Quote the lines of the listing below, from the line containing "coordinates (49, 424)." through the line containing "(360, 732).", word for word.

[Collected data entries]
------------------------------------

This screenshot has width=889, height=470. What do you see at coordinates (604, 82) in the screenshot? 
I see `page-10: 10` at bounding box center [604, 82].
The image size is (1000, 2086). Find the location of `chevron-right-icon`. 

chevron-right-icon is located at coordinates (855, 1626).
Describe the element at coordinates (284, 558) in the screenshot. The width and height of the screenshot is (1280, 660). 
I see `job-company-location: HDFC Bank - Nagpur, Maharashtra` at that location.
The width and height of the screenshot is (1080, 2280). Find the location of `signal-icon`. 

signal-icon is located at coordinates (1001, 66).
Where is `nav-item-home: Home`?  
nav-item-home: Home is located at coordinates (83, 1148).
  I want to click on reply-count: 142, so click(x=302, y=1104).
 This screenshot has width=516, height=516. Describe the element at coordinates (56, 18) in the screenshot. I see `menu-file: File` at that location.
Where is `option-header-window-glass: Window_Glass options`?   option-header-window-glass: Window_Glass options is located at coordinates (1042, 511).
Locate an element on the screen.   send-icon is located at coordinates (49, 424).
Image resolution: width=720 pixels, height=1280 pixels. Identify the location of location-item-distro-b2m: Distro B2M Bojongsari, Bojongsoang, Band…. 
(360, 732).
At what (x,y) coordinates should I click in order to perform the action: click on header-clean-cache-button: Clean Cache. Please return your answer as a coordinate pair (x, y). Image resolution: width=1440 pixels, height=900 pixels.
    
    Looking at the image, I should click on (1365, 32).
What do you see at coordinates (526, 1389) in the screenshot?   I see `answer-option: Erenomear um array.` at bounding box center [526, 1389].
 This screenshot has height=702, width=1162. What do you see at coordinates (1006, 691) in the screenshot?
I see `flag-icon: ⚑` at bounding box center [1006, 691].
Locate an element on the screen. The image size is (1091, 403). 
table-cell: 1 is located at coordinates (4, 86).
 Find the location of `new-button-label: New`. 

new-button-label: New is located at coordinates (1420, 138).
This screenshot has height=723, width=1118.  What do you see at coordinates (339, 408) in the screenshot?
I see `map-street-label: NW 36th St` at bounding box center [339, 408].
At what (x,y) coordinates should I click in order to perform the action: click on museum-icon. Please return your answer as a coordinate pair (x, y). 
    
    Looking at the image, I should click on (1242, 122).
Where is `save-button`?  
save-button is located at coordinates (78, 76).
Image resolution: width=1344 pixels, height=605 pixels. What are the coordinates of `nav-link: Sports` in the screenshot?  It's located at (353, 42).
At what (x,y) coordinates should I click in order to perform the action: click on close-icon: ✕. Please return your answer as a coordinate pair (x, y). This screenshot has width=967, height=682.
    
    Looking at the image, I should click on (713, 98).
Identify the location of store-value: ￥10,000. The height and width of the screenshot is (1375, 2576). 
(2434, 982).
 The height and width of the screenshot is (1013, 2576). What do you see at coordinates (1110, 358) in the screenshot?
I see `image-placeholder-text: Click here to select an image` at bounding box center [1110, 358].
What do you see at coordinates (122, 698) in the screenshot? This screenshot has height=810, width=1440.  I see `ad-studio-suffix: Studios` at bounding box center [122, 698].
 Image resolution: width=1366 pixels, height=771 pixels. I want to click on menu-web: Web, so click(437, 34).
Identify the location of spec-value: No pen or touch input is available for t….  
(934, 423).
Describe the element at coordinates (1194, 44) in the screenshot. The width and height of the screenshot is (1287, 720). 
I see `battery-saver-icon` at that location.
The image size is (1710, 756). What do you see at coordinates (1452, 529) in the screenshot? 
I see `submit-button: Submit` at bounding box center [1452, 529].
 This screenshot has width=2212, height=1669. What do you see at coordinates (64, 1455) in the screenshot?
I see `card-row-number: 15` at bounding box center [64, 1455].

------------------------------------

- **EXERCISE RESULT**
Locate an element on the screen.   send-icon is located at coordinates (49, 424).
Image resolution: width=720 pixels, height=1280 pixels. Identify the location of location-item-distro-b2m: Distro B2M Bojongsari, Bojongsoang, Band…. 
(360, 732).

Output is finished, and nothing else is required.